The situation in the realm under Henry III was abysmal. Sectarian violence had destroyed much of its infrastructure, a severe economic downturn had undermined the well-being of almost every economic class, worsening climate was causing frequent crop failures, and the king received only a small portion of the taxes collected in his name. Henry made efforts to deal with the problems. He changed the currency, decreed badly needed reforms of taxation and the bureaucracy, and saw to the writing of a massive revision of the law code, called the Code Henri . Unfortuantely, he failed to implement these reforms. His popular successor, however, did. Henry IV gained credit that partially belonged to Henry III.

Bibliography

Bell, David A. “Unmasking a King: The Political Uses of Popular Literature Under the French Catholic League, 1588-1589.” Sixteenth Century Journal 20 (1998): 371-386. Provides a detailed account of Henry III’s erratic behavior and how his enemies used it to undermine his authority and prestige.

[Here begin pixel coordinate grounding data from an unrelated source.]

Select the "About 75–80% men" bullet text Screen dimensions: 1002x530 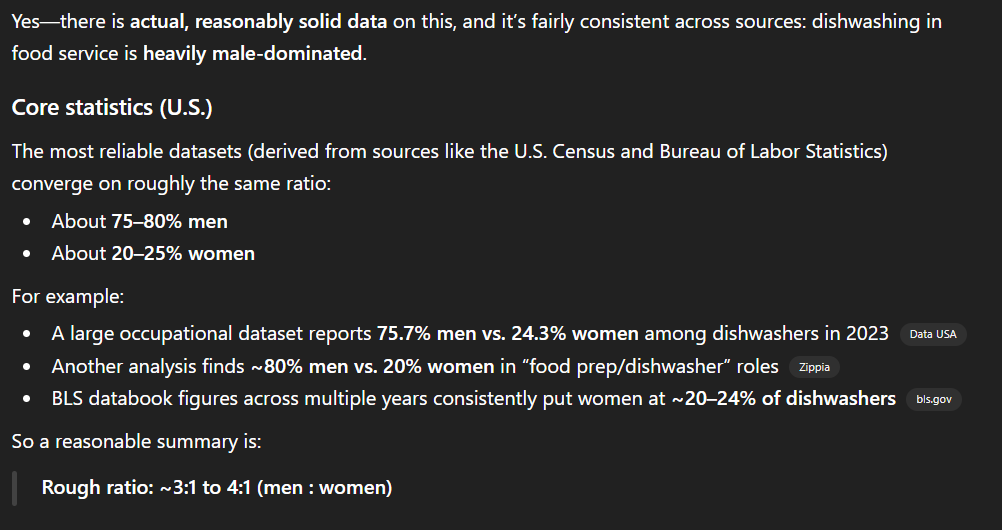[x=139, y=221]
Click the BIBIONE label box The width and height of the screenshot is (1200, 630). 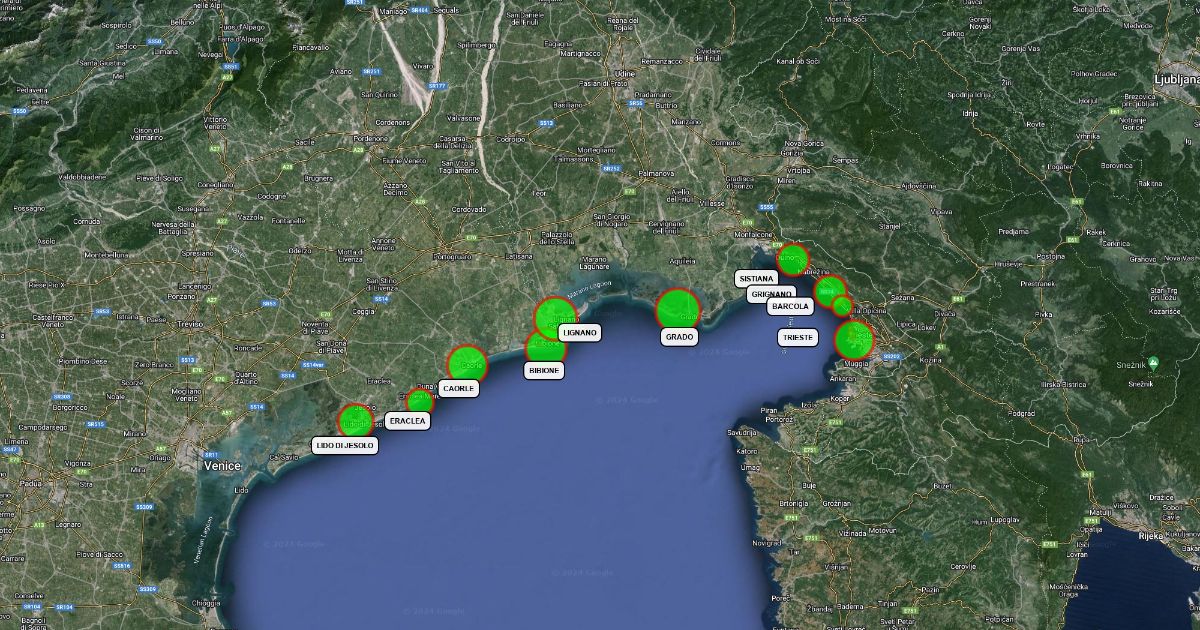[x=544, y=370]
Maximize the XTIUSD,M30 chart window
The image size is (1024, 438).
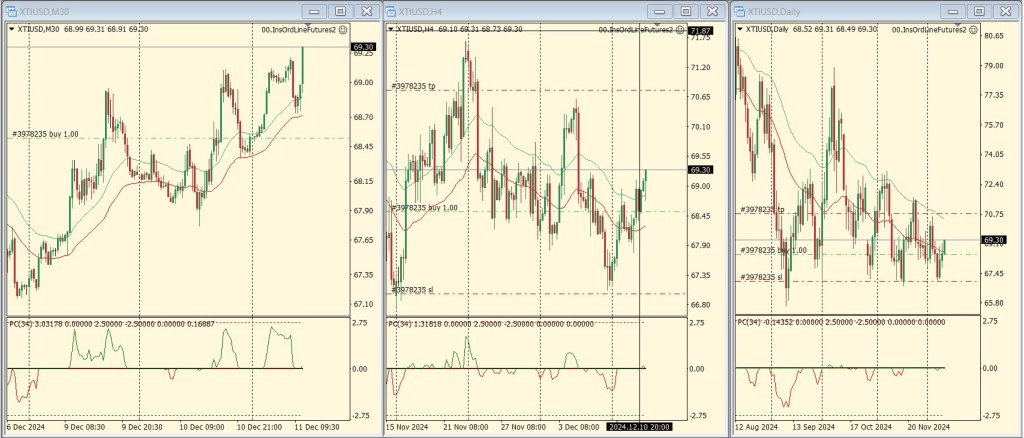click(340, 10)
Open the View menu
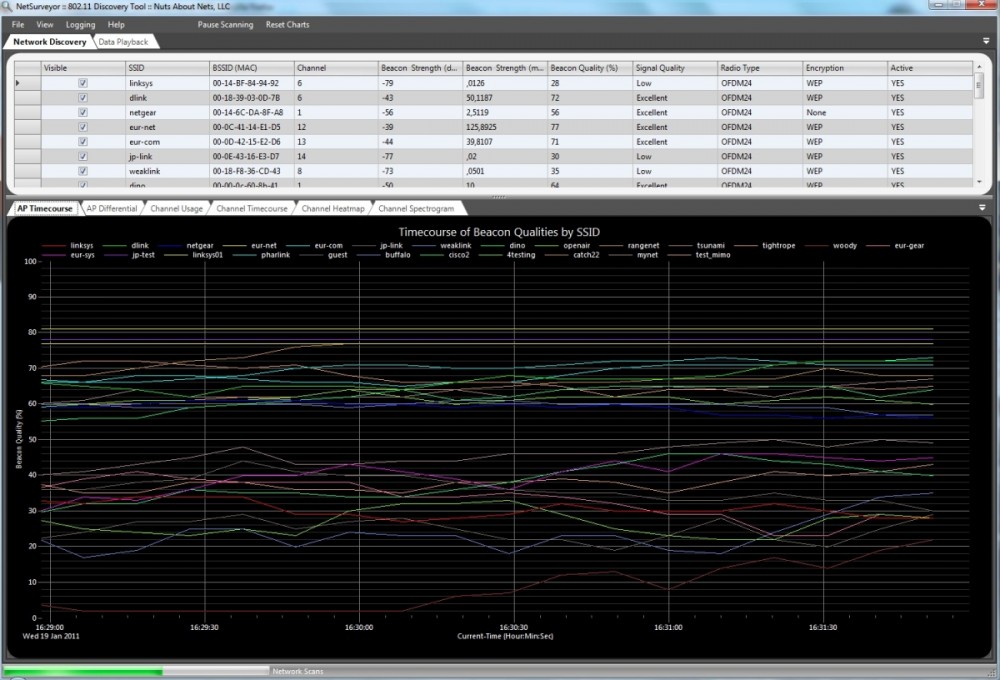This screenshot has width=1000, height=680. pyautogui.click(x=45, y=24)
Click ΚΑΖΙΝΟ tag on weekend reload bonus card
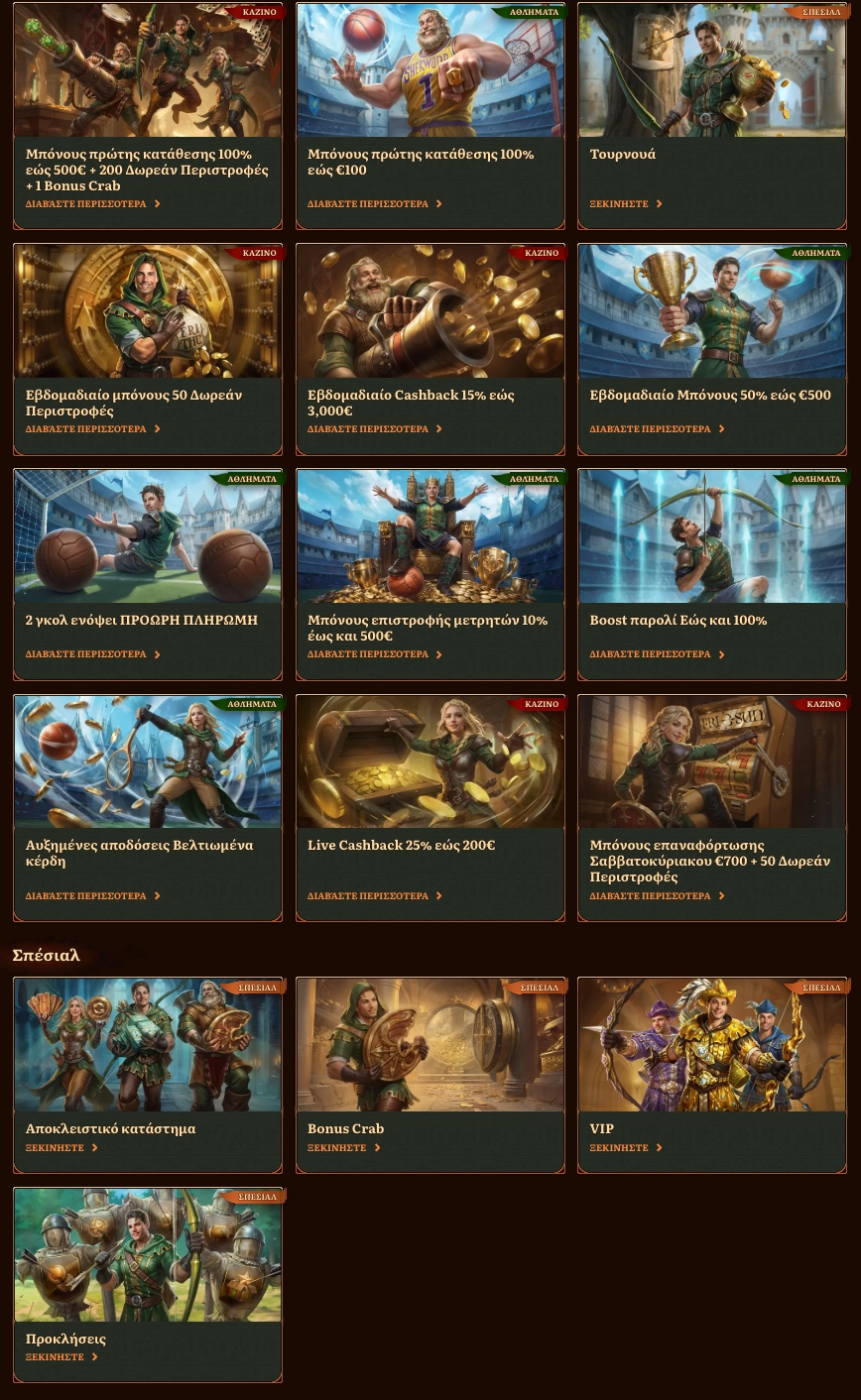Viewport: 861px width, 1400px height. coord(823,704)
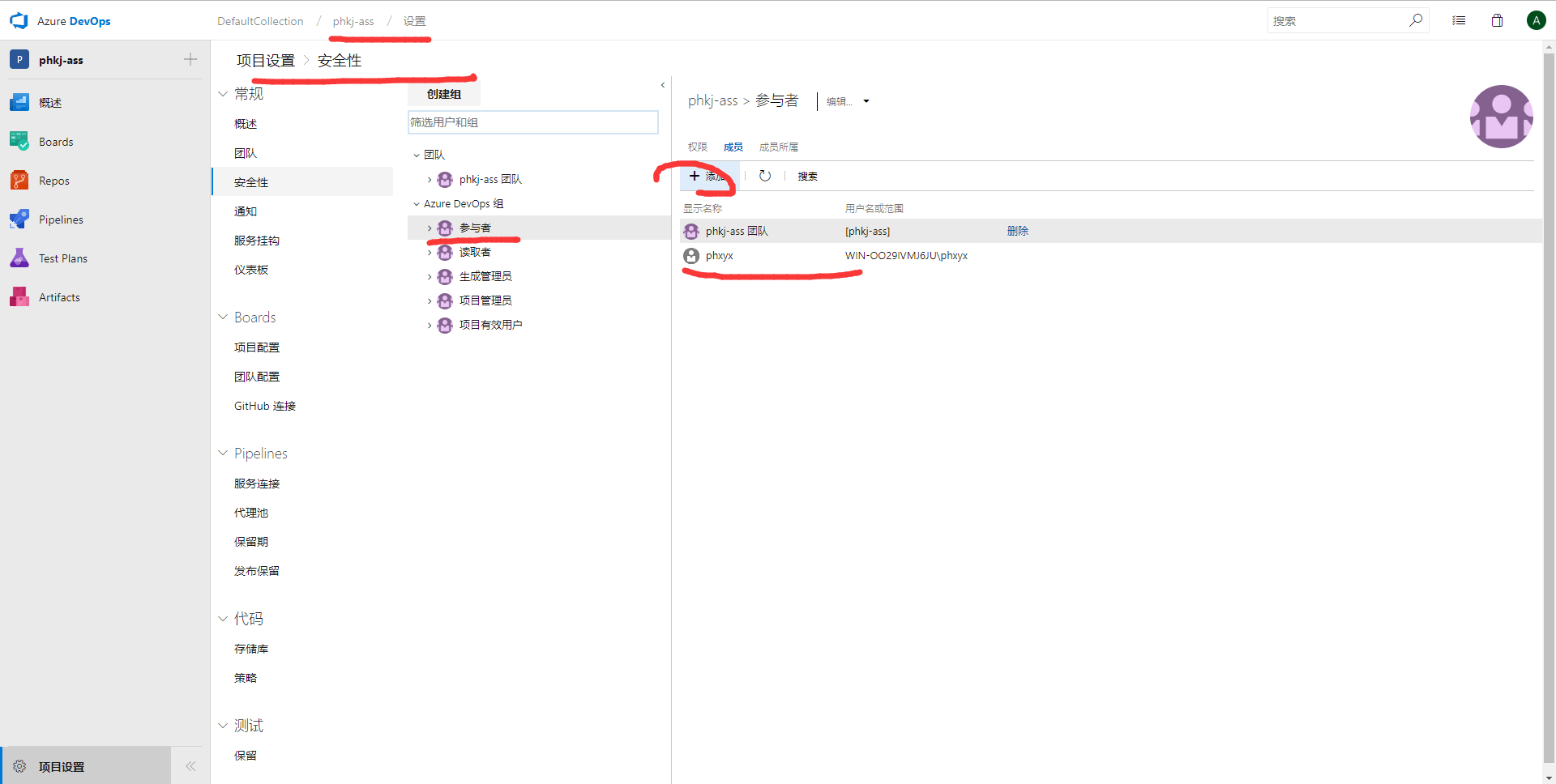1556x784 pixels.
Task: Collapse the left navigation sidebar
Action: point(190,766)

Cameron, Keith. Henri III, a Maligned or Malignant King? Exeter, England: University of Exeter Press, 1978. Examines Henry’s reputation for illicit behavior and largely exonerates him.

Holt, Mack P. The French Wars of Religion, 1562-1629. New York: Cambridge University Press, 1995. A well-written account of the civil wars of Henry’s era. Includes bibliography and index.

Palm, Franklin. The Establishment of French Absolutism, 1574-1610. New York: F. S. Crofts, 1928. Dated but valuable study of the political developments of Henry’s reign.

Wood, James B. The King’s Army: Warfare, Soldiers, and Society During the Wars of Religion in France, 1562-1576. New York: Cambridge University Press, 1996. Offers an in-depth look at the military side of Charles IX and Henry III. Includes bibliographical references and an index.